- [WHAT TO WORK ON]
Reproduce the listing below exactly, except for its pictures.
*** THE DATA ***
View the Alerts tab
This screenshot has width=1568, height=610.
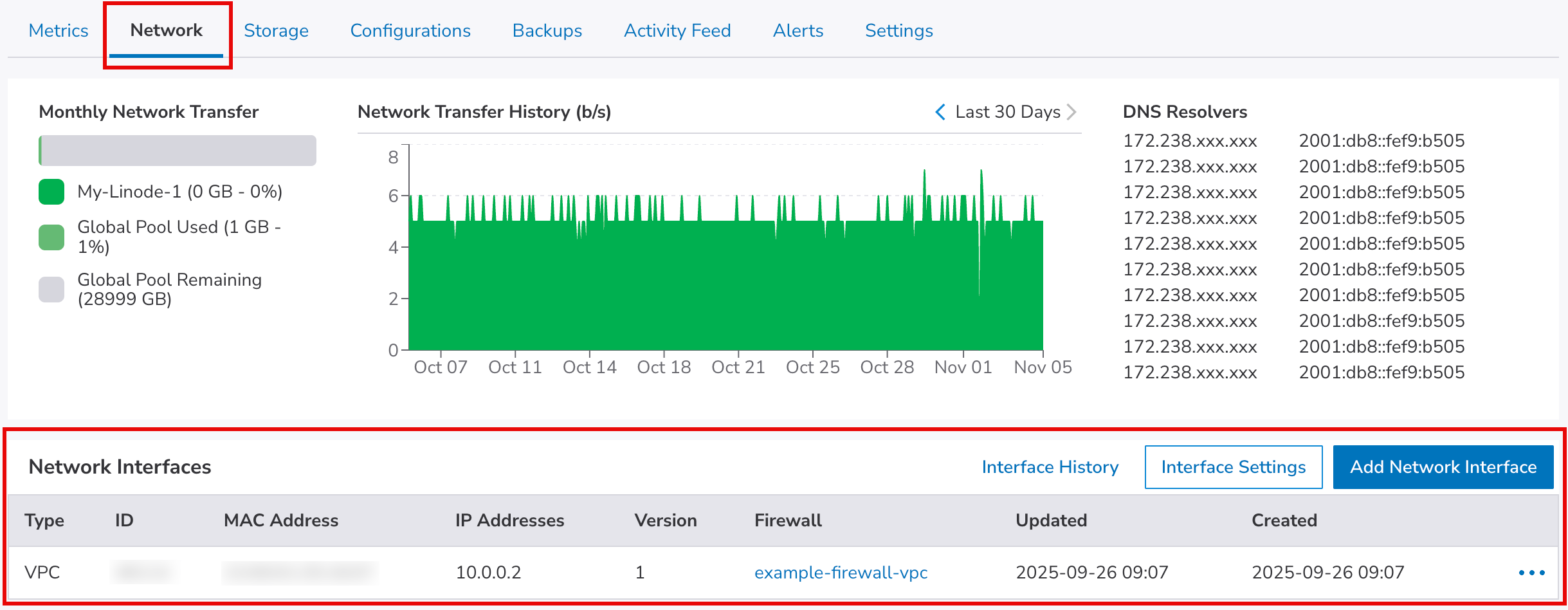798,30
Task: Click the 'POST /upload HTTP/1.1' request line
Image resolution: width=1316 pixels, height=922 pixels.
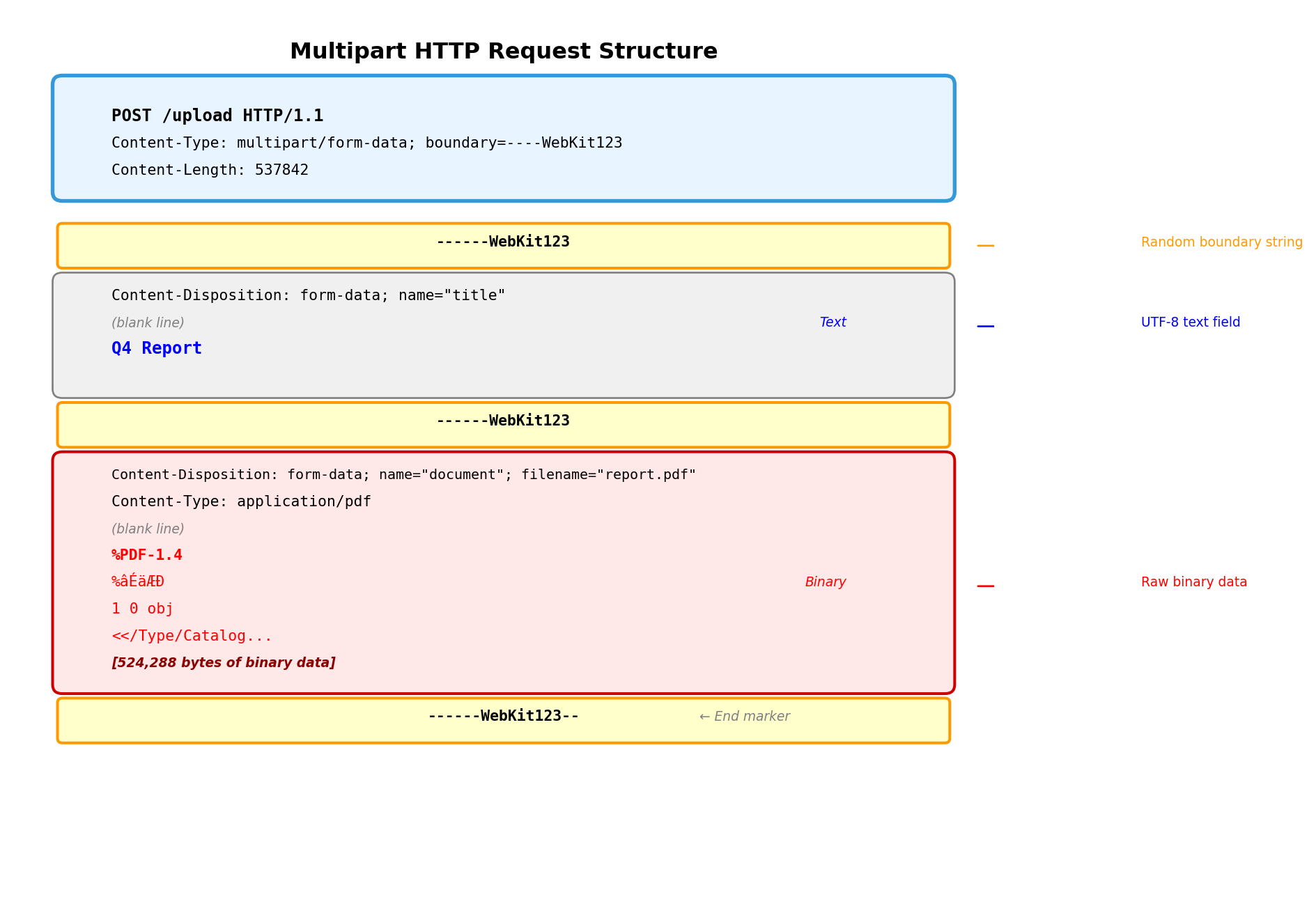Action: [x=217, y=116]
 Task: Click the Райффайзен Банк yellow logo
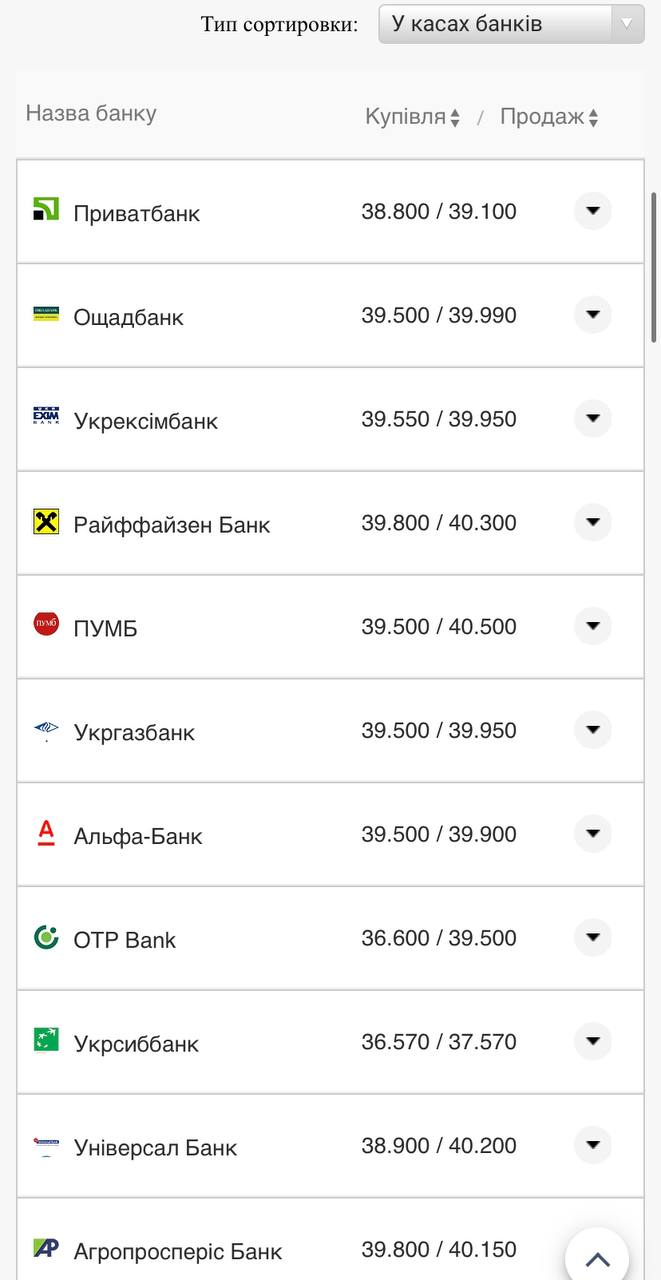[x=46, y=521]
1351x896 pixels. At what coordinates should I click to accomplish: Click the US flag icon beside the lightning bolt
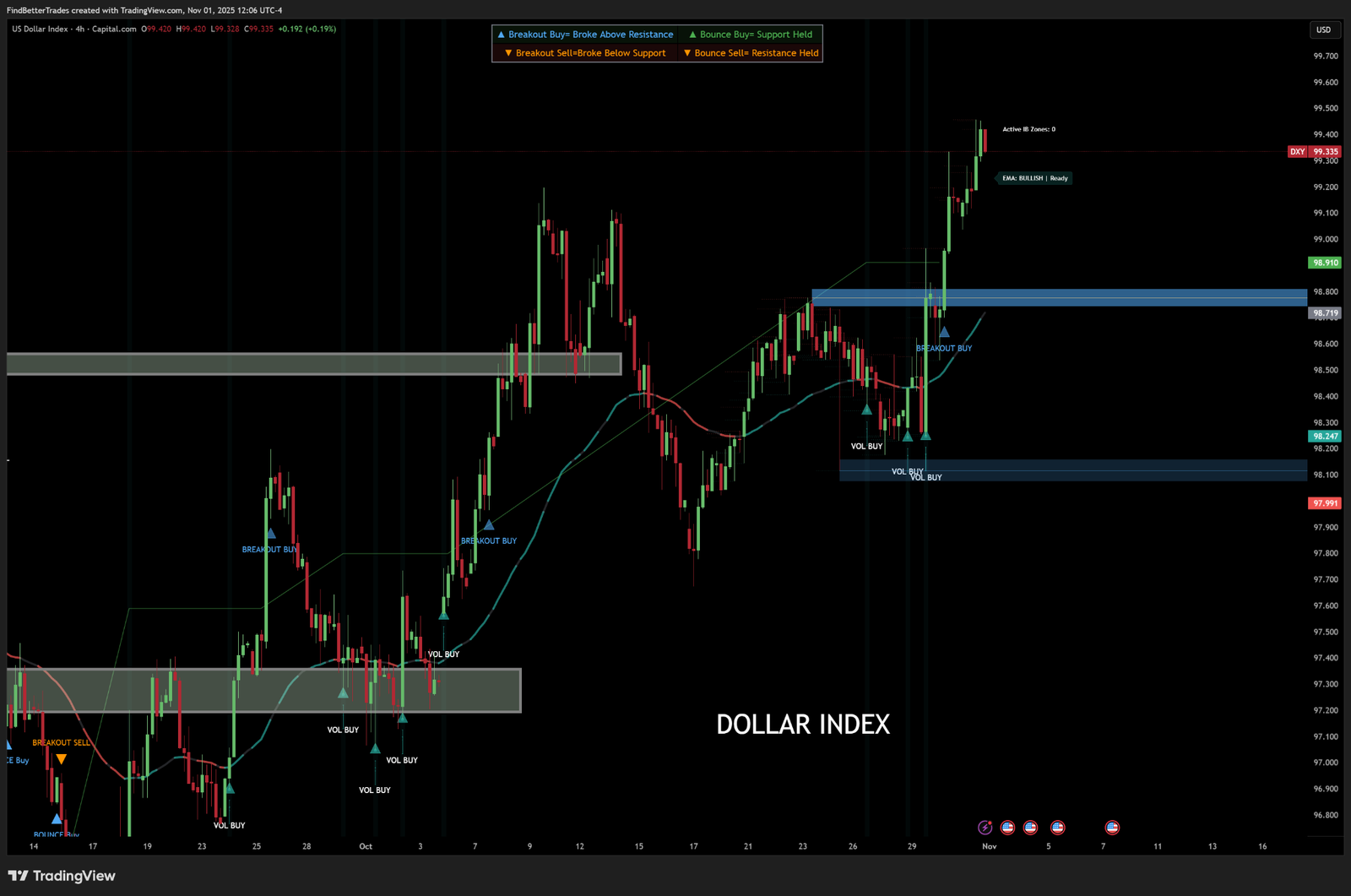pos(1007,828)

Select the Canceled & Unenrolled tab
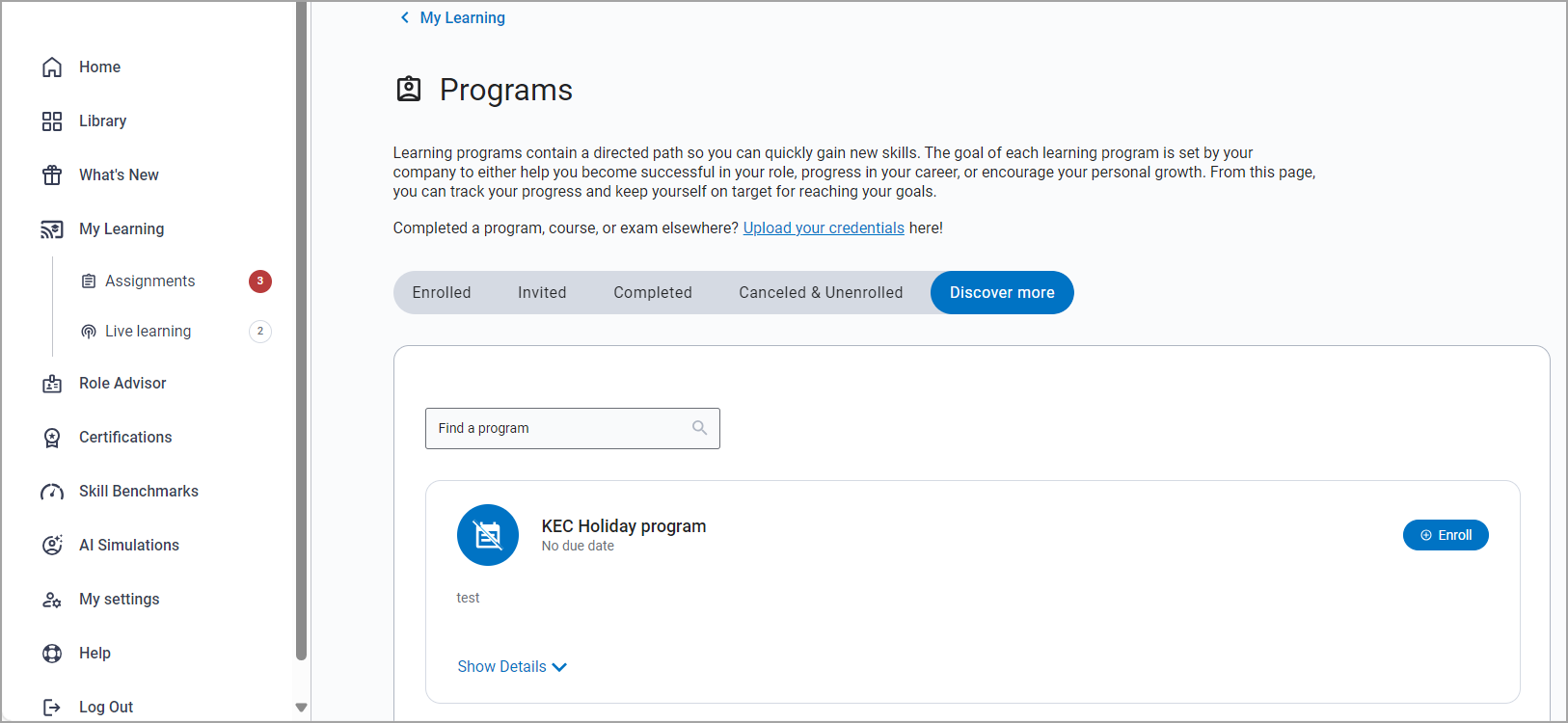click(x=821, y=292)
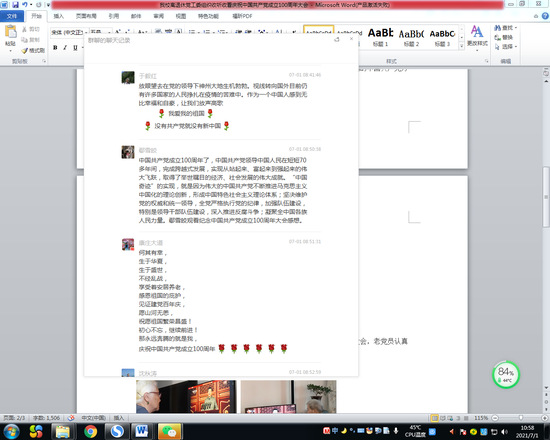This screenshot has width=550, height=440.
Task: Click the zoom slider in status bar
Action: pos(520,418)
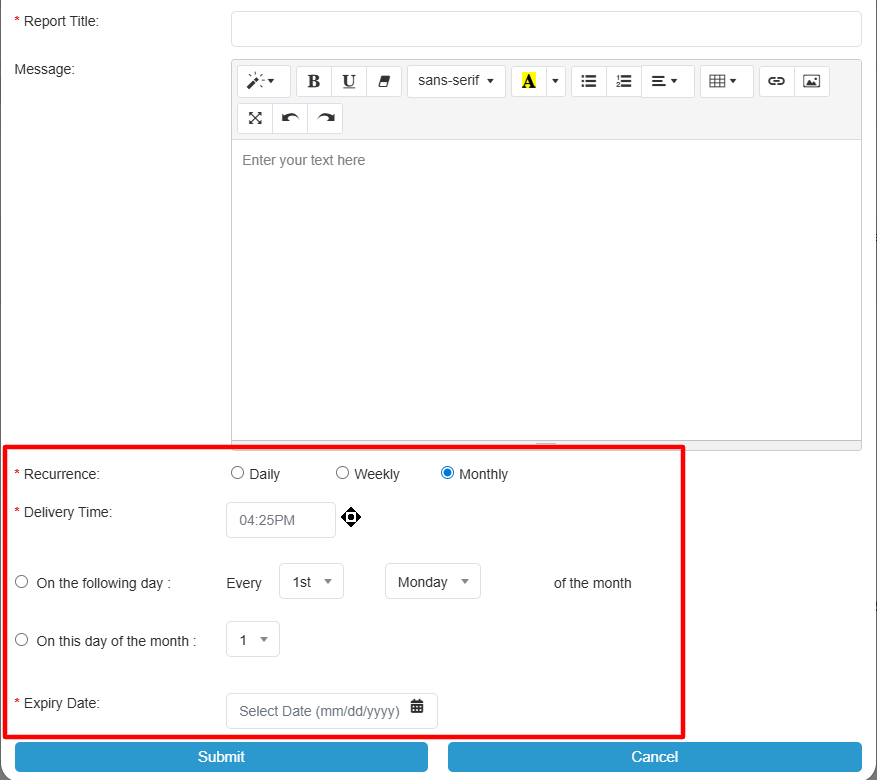Image resolution: width=880 pixels, height=780 pixels.
Task: Insert an unordered bullet list
Action: point(589,82)
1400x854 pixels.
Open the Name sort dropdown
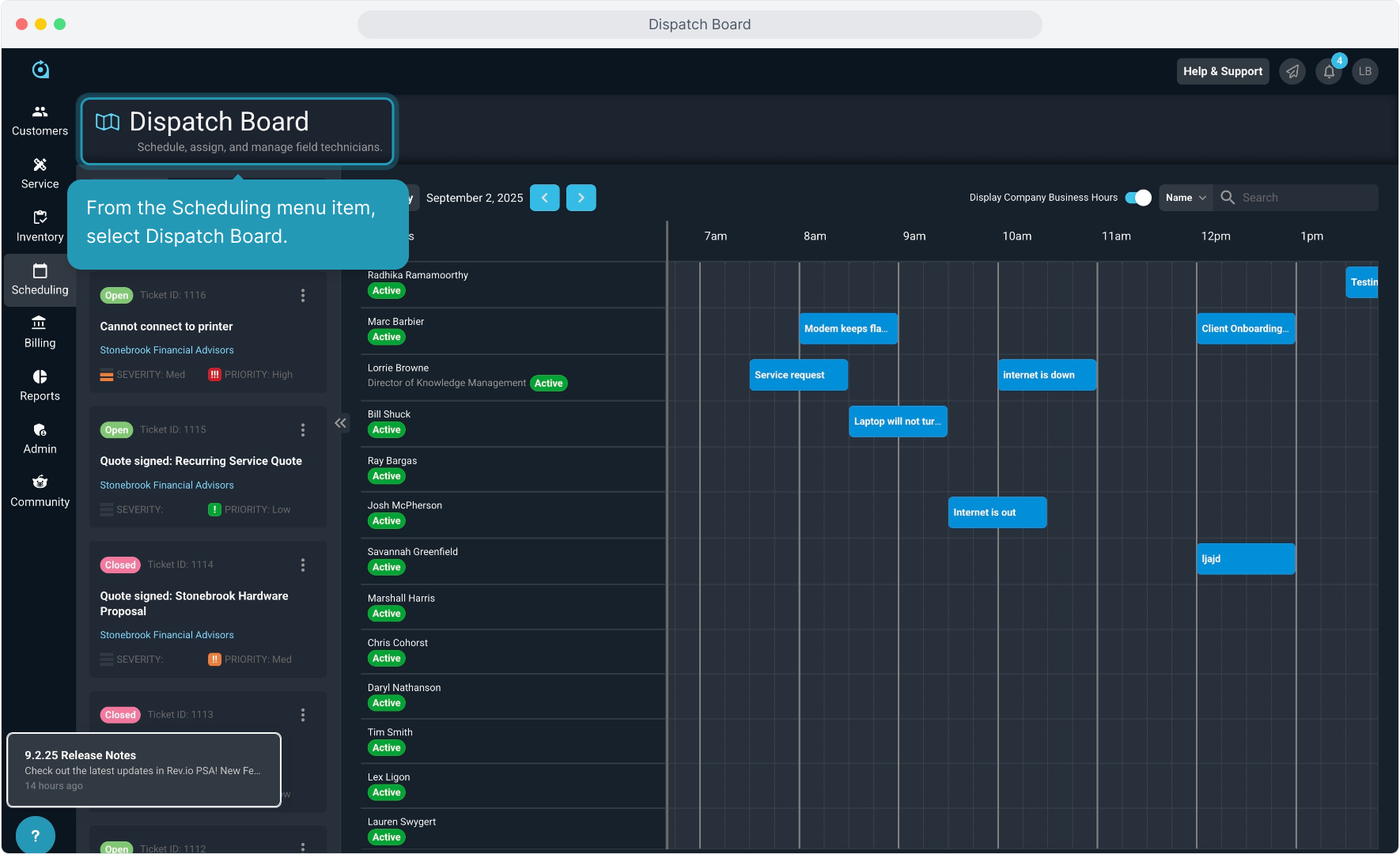coord(1185,198)

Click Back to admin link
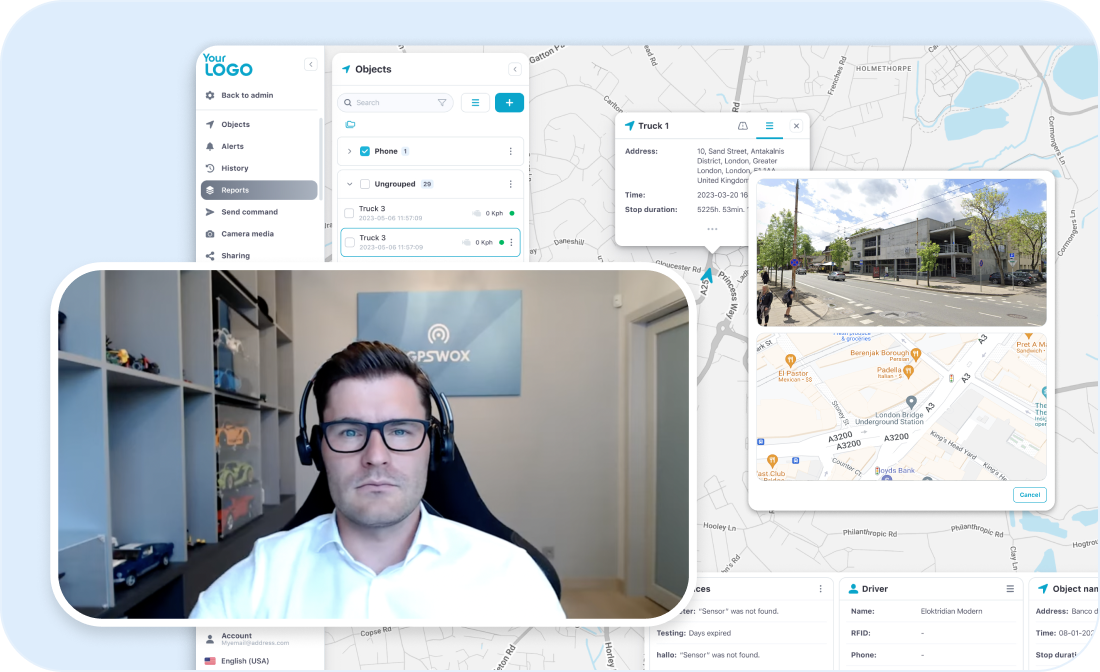pyautogui.click(x=246, y=95)
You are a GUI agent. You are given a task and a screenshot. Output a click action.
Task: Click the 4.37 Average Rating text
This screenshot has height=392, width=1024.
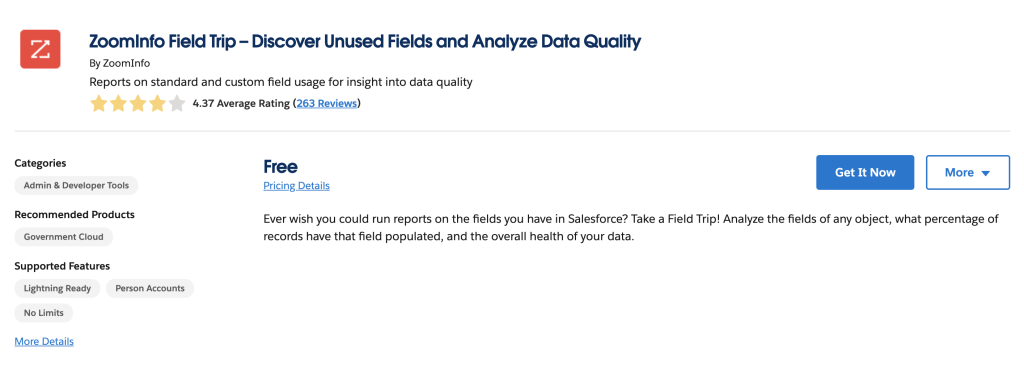(x=241, y=103)
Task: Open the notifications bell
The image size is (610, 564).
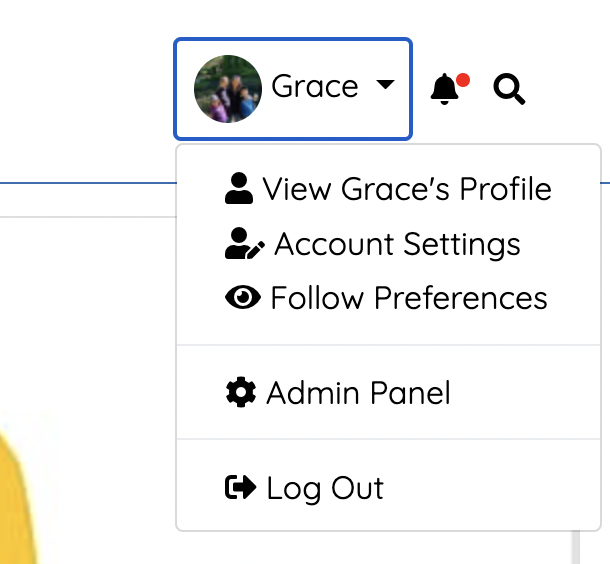Action: click(x=444, y=89)
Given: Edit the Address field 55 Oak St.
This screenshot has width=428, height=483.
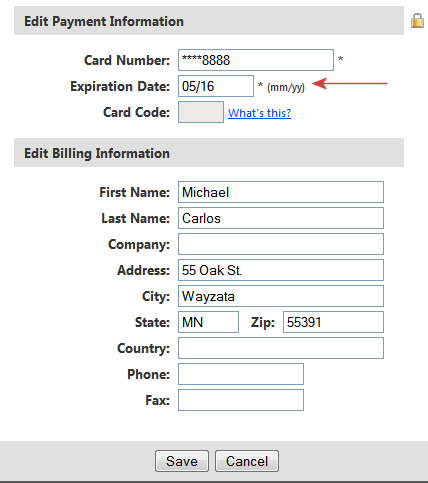Looking at the screenshot, I should point(281,270).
*** End of THE DATA ***
- [FINAL ANSWER]
View the Alerts tab
This screenshot has width=1568, height=610.
798,30
Task: Click the 'POST /upload HTTP/1.1' request line
Image resolution: width=1316 pixels, height=922 pixels.
Action: [x=217, y=116]
 Task: Click the Райффайзен Банк yellow logo
[x=46, y=521]
1351x896 pixels. At what coordinates should I click to accomplish: Click the US flag icon beside the lightning bolt
pos(1007,828)

Select the Canceled & Unenrolled tab
click(x=821, y=292)
This screenshot has width=550, height=440.
Task: Click the zoom slider in status bar
Action: pos(520,418)
Image resolution: width=880 pixels, height=780 pixels.
Task: Insert an unordered bullet list
Action: point(589,82)
1400x854 pixels.
Open the Name sort dropdown
coord(1185,198)

Click Back to admin link
pyautogui.click(x=246, y=95)
You are a GUI agent. You are given a task and a screenshot. Output a click action.
Task: Click the 4.37 Average Rating text
This screenshot has height=392, width=1024.
(x=241, y=103)
Task: Open the notifications bell
The image size is (610, 564).
Action: click(x=444, y=89)
Given: Edit the Address field 55 Oak St.
This screenshot has width=428, height=483.
Looking at the screenshot, I should point(281,270).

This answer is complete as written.